◆ **Extract**:
State-mandated local program:  no.



 THE PEOPLE OF THE STATE OF CALIFORNIA DO ENACT AS FOLLOWS:

  SECTION 1. This act shall be known and may be cited as the Privacy Act of
1992.

  SEC. 2. Section 1799.4 is added to the Civil Code, to read:

   1799.4.  A business entity that obtains information from a consumer's
driver's license or identification card for its business records or for other
purposes shall not sell the information or use it to advertise goods or
services, without the written consent of the consumer.

  SEC. 3. Section 2805 is added to the Labor Code, to read:

   2805.  (a) Any employer, including any state or local governmental entity
or instrumentality thereof, shall be liable to an employee or prospective
employee for damages caused by either of the following:

   (1) Subjecting the employee to discipline or discharge on account of the
exercise by the employee of privacy rights guaranteed by Section 1 of Article
I of the California Constitution, provided the activity does not
substantially interfere with the employee's bona fide job performance or
working relationship with the employer.

   (2) Denying employment to a prospective employee on account of the
prospective employee's exercise of privacy rights guaranteed by Section 1 of
Article I of the California Constitution.

   (b) Damages awarded pursuant to this section may include punitive damages,
and reasonable attorney's fees as part of the costs of the action. If the
court decides that an action for damages was brought without substantial
justification, the court may award costs and reasonable attorney's fees to
the employer.

[A run of entries]
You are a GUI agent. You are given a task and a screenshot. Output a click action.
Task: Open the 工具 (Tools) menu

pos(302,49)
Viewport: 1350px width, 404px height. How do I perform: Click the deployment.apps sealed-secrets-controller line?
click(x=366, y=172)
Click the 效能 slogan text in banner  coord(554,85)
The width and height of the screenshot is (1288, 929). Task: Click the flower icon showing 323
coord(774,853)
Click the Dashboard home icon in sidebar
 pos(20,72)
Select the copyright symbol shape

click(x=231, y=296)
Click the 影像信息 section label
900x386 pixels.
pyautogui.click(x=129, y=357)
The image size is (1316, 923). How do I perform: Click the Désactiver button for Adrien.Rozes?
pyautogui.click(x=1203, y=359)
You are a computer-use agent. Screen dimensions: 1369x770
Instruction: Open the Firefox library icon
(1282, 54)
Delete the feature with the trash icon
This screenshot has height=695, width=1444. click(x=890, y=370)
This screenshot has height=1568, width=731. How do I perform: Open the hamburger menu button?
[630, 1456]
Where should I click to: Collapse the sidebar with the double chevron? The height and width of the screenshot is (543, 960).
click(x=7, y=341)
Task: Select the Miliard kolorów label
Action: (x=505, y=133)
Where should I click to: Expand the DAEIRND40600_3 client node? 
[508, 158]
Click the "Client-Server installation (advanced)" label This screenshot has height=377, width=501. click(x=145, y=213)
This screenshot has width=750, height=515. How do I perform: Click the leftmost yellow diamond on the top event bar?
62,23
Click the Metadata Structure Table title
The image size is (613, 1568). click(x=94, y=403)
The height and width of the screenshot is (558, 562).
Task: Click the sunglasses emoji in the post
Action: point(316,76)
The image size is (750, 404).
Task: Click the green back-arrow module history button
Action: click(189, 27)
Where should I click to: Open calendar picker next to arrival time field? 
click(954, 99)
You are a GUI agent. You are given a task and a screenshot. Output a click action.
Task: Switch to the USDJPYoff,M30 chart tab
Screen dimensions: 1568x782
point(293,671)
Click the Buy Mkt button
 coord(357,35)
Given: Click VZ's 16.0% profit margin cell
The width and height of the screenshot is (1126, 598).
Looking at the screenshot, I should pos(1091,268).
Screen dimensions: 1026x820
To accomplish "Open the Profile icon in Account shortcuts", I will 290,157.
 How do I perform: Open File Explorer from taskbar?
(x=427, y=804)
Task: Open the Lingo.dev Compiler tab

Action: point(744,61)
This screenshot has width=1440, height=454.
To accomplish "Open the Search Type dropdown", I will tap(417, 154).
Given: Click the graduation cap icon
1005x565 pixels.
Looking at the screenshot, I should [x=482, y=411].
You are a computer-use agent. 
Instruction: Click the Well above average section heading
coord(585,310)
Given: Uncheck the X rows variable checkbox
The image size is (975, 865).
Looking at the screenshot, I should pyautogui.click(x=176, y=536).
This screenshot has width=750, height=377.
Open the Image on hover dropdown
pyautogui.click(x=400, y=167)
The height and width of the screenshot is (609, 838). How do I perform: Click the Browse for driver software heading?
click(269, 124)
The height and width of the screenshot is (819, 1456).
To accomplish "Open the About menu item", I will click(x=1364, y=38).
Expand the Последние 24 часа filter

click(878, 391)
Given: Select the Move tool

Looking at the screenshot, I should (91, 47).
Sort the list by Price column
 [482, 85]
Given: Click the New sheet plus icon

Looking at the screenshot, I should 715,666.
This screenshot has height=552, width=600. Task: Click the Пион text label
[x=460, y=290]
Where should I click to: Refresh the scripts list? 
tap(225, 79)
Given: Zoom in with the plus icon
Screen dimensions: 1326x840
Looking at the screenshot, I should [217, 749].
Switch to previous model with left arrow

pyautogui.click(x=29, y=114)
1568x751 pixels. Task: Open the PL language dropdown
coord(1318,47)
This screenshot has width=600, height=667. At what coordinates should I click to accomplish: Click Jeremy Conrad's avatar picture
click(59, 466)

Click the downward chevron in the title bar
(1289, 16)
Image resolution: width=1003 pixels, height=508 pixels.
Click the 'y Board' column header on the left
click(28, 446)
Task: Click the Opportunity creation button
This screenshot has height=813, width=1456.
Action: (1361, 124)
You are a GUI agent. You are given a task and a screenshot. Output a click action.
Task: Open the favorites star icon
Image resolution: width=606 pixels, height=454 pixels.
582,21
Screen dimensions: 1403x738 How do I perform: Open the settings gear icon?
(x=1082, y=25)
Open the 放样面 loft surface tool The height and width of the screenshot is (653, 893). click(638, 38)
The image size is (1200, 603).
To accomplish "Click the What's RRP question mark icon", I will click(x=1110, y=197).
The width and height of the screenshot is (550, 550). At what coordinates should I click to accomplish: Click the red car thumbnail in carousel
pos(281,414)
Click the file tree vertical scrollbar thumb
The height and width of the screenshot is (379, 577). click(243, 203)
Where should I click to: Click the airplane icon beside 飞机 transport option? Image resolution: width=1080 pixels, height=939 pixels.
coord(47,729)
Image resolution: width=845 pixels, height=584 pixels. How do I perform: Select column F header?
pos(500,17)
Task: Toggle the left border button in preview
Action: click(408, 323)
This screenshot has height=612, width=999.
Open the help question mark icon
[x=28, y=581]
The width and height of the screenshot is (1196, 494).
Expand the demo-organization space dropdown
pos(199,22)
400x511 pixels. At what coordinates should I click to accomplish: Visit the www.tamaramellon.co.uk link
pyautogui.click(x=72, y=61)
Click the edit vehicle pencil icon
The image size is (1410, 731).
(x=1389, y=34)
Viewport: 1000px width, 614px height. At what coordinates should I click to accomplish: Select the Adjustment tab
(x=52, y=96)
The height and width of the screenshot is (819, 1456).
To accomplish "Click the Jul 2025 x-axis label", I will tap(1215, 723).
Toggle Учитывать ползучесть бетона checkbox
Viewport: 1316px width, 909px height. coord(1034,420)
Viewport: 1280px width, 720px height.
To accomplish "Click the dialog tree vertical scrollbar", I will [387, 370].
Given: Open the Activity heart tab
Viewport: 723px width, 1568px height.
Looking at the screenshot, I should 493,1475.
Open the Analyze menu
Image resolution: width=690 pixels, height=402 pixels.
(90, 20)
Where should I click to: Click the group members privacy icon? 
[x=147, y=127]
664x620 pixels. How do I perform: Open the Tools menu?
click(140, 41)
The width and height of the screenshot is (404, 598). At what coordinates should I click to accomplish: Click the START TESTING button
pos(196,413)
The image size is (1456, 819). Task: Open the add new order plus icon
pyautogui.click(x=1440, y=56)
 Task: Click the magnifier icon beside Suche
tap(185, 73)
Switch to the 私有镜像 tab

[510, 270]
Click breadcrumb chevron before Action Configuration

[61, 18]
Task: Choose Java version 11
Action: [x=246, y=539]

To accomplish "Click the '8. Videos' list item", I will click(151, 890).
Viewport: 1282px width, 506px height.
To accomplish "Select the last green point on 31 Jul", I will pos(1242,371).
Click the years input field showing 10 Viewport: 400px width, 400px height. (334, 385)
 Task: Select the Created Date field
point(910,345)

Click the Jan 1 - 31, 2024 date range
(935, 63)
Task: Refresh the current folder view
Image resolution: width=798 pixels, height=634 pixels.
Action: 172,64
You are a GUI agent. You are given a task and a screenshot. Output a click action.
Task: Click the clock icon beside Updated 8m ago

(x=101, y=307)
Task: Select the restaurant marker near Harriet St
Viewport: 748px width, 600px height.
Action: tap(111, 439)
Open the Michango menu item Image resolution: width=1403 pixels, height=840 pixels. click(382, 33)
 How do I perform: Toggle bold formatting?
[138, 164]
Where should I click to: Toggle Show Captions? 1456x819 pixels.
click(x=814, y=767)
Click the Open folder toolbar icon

◆ **Task to complete**:
Print the full Privacy Act of 1992 excerpt from above, word for word.

◆ **Response**:
State-mandated local program:  no.



 THE PEOPLE OF THE STATE OF CALIFORNIA DO ENACT AS FOLLOWS:

  SECTION 1. This act shall be known and may be cited as the Privacy Act of
1992.

  SEC. 2. Section 1799.4 is added to the Civil Code, to read:

   1799.4.  A business entity that obtains information from a consumer's
driver's license or identification card for its business records or for other
purposes shall not sell the information or use it to advertise goods or
services, without the written consent of the consumer.

  SEC. 3. Section 2805 is added to the Labor Code, to read:

   2805.  (a) Any employer, including any state or local governmental entity
or instrumentality thereof, shall be liable to an employee or prospective
employee for damages caused by either of the following:

   (1) Subjecting the employee to discipline or discharge on account of the
exercise by the employee of privacy rights guaranteed by Section 1 of Article
I of the California Constitution, provided the activity does not
substantially interfere with the employee's bona fide job performance or
working relationship with the employer.

   (2) Denying employment to a prospective employee on account of the
prospective employee's exercise of privacy rights guaranteed by Section 1 of
Article I of the California Constitution.

   (b) Damages awarded pursuant to this section may include punitive damages,
and reasonable attorney's fees as part of the costs of the action. If the
court decides that an action for damages was brought without substantial
justification, the court may award costs and reasonable attorney's fees to
the employer.